最後に、各パネラーが考える「ストーリーを面白くする5つのコツ」を披露。わたしは先日のシナリオ講座創作論講義の延長で、料理にたとえてみた。
ストーリーを面白く(おいしく!)する5つのコツ
1 素材 2 調理法 3 スパイス 4 試食 5 サービス精神 |
「素材」は受け手(コンクールであれば審査員、ドラマや映画であれば視聴者や観客)が食べたことのない新鮮で面白い題材を使うこと。そのためには日頃からアンテナを張り、ネタを仕入れることが大事。審査員は同じものばかり食べさせられて食傷気味なので、目新しい食材には飛びつく傾向がある。また、プロになってからは、急な客のわがままな注文にいかようにも応えるのが腕の見せどころ。ネタをアレンジしやすい形でストックしておくと使える。

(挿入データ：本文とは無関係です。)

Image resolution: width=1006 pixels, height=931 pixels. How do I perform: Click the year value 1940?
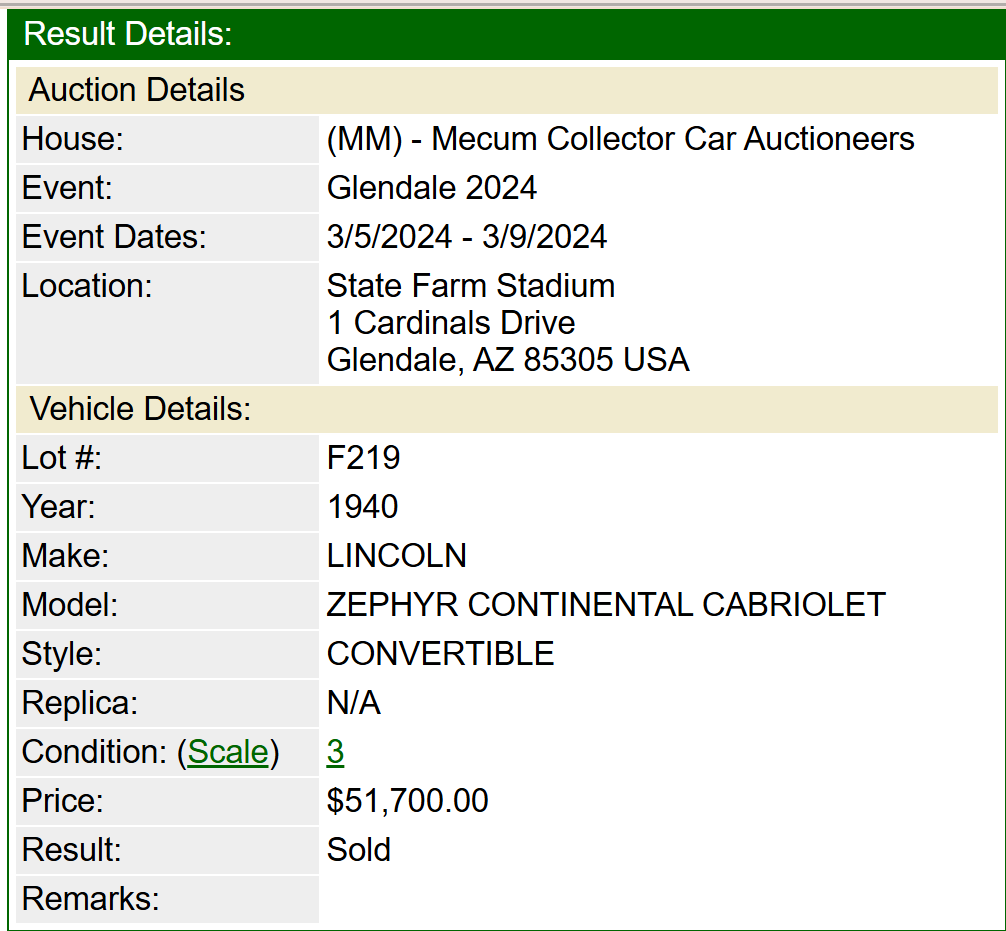363,507
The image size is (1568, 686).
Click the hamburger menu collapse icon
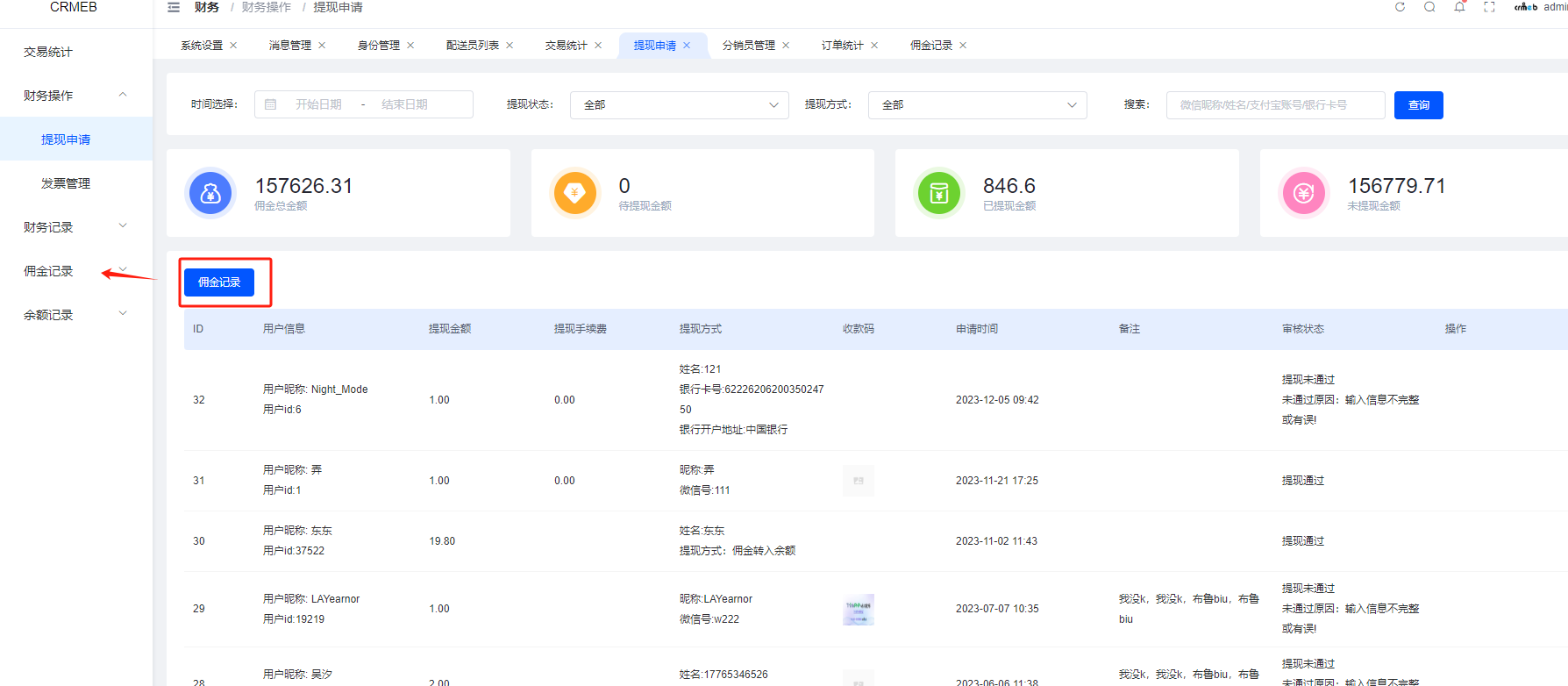(174, 7)
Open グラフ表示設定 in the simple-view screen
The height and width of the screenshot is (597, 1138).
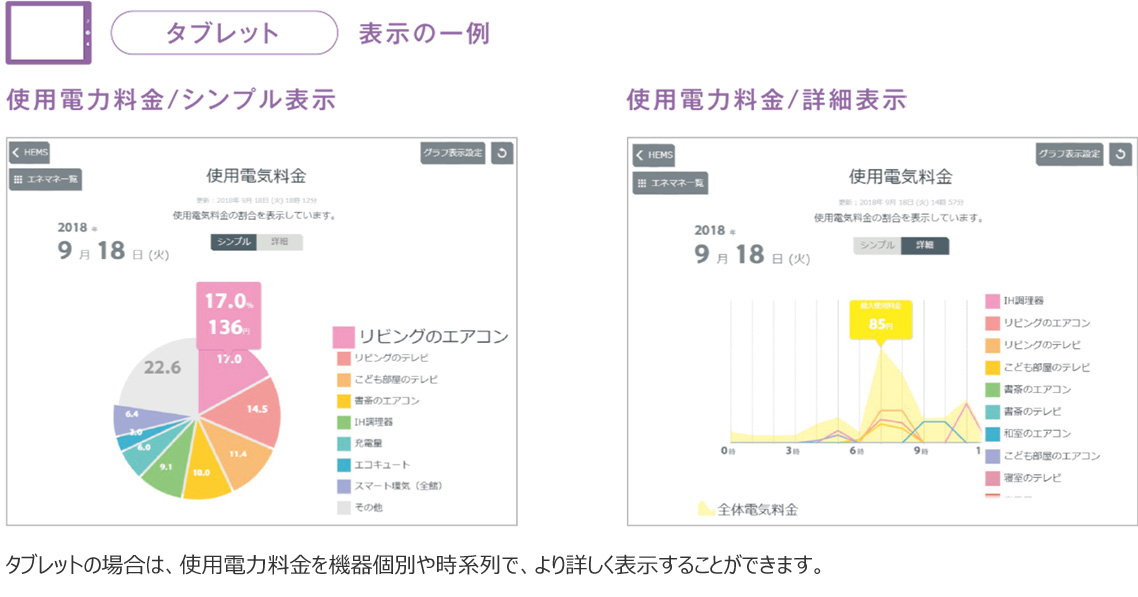point(453,153)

「調理法」は題材を感動的な味に仕上げる組み合わせと味つけ。テーマやモチーフの斬新さ、アイデア一発勝負ではコンクールには勝てない。どう調理すれば、いちばんおいしくなるのかを考え、そこに自分らしさを出す。
「スパイス」は食後に余韻を残す遊び心。小ネタだったり言葉遊びだったり、サブキャラだったり。
「試食」は脚本を自分で読み返し、まわりの人にも読んでもらい、「うまい」と思えるまで改良すること。味見もしないものを食べさせるのは言語道断。
「サービス精神」は受け手が喜ぶ顔を思い浮かべて作ること。また、受け手の反応を次の料理に活かせること。想像力が乏しいシェフの料理は上達しない。
料理と同じで、脚本は誰にでも書けるけれど、おいしく作るにはコツが要る。それを意識しながら作り続けることが上達の鍵。コンクール応募時代にできるだけネタを仕込み、調理法を身につけておくと、プロになっても手際よくリクエストに応えられる。おいしいストーリーを作る腕を磨き、コンクールで開店のチャンスをつかみ、行列のできる店になってほしい。